-- Data records follows --

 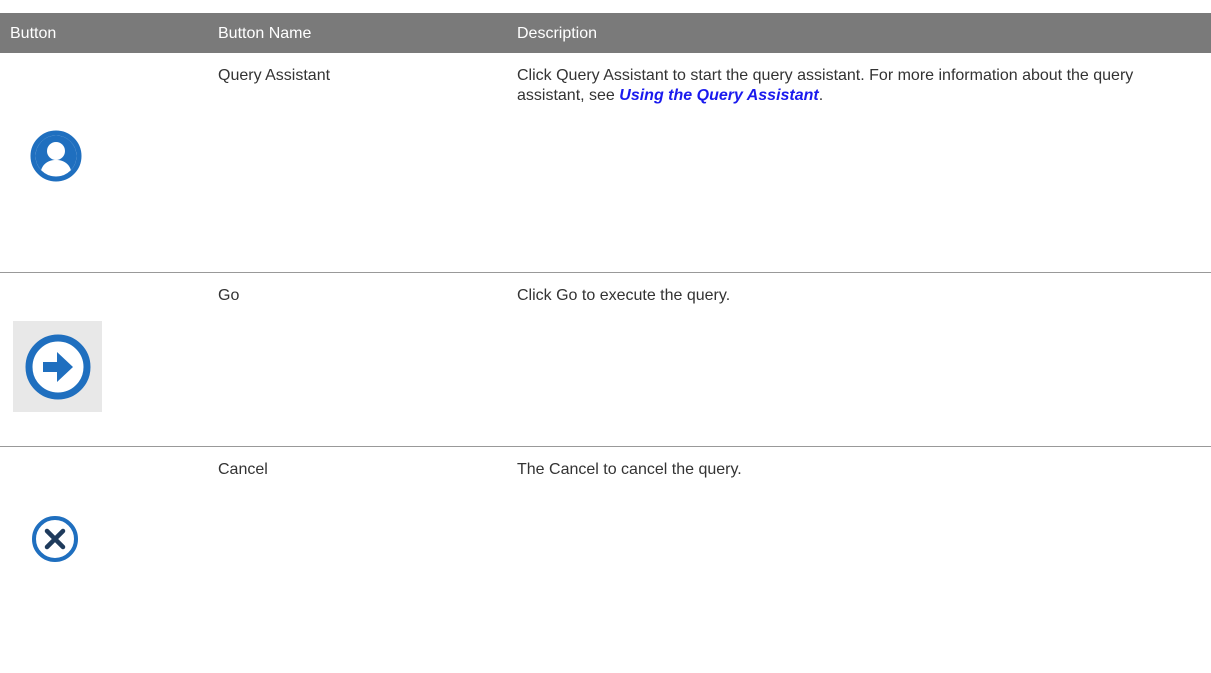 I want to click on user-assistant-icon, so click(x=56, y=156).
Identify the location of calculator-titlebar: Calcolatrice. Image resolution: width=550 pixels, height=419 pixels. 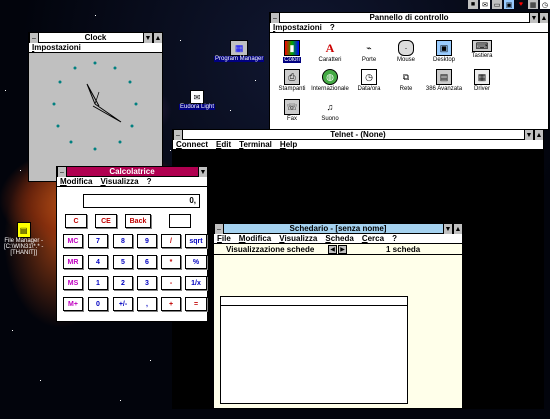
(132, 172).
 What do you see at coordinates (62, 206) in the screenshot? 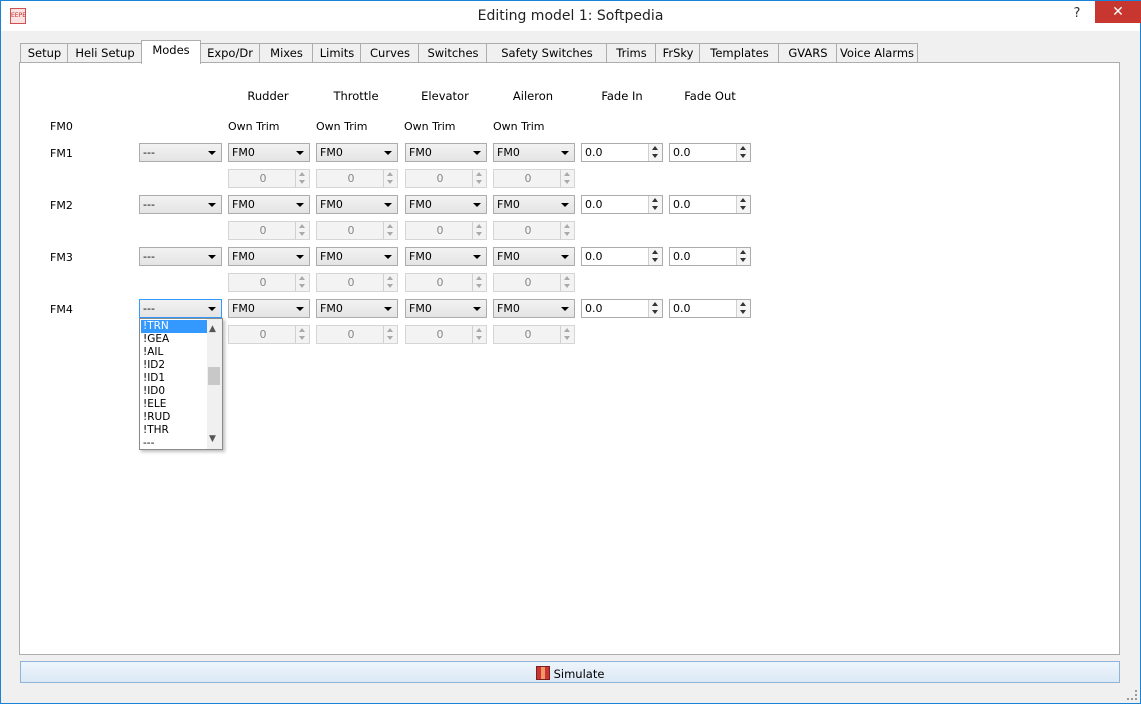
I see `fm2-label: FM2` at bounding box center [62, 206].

-- Data records concluded --
-- Data records follows --

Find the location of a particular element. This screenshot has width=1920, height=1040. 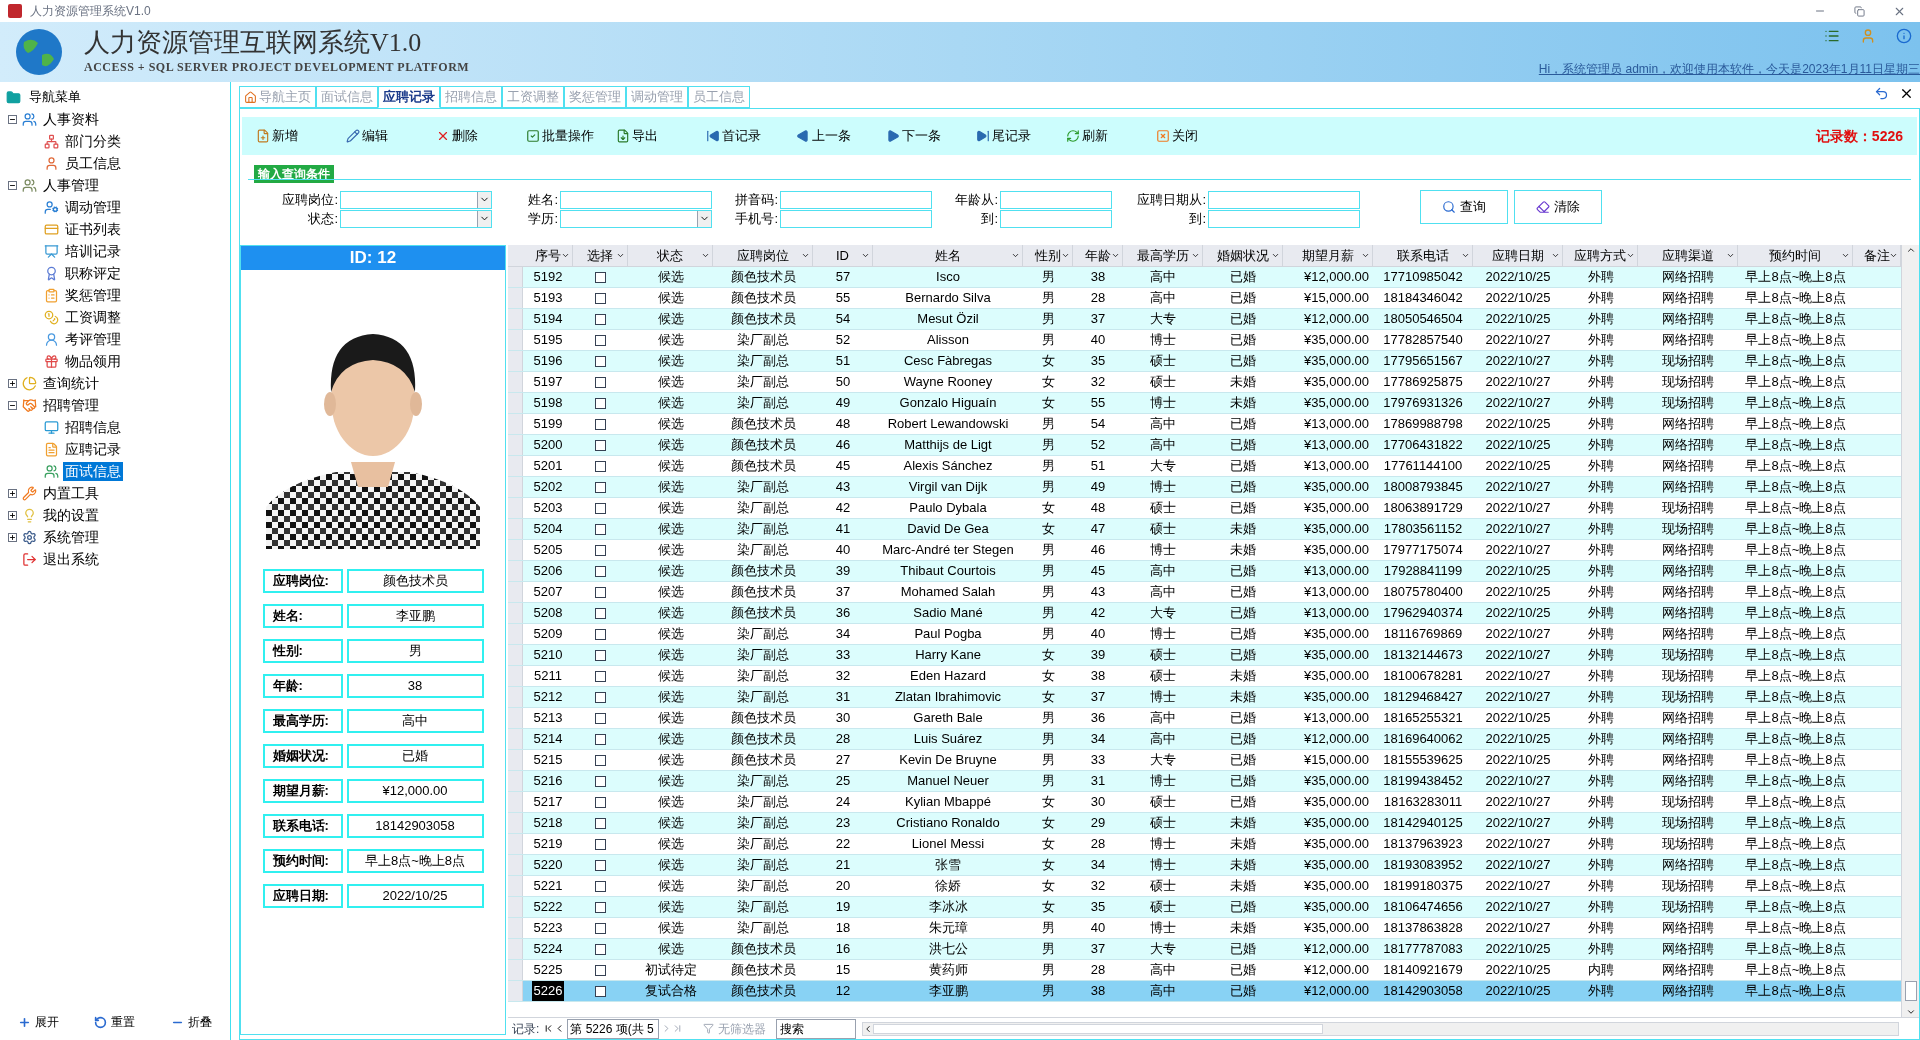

-- Data records concluded --

Reproduce the stretch of data from the line containing "Identify the location" through the line containing "center [62, 206].", word for word, leaving out the pictures.

:: Your response ::
Identify the location of calculator-titlebar: Calcolatrice. Image resolution: width=550 pixels, height=419 pixels. 
(132, 172).
 What do you see at coordinates (62, 206) in the screenshot? 
I see `fm2-label: FM2` at bounding box center [62, 206].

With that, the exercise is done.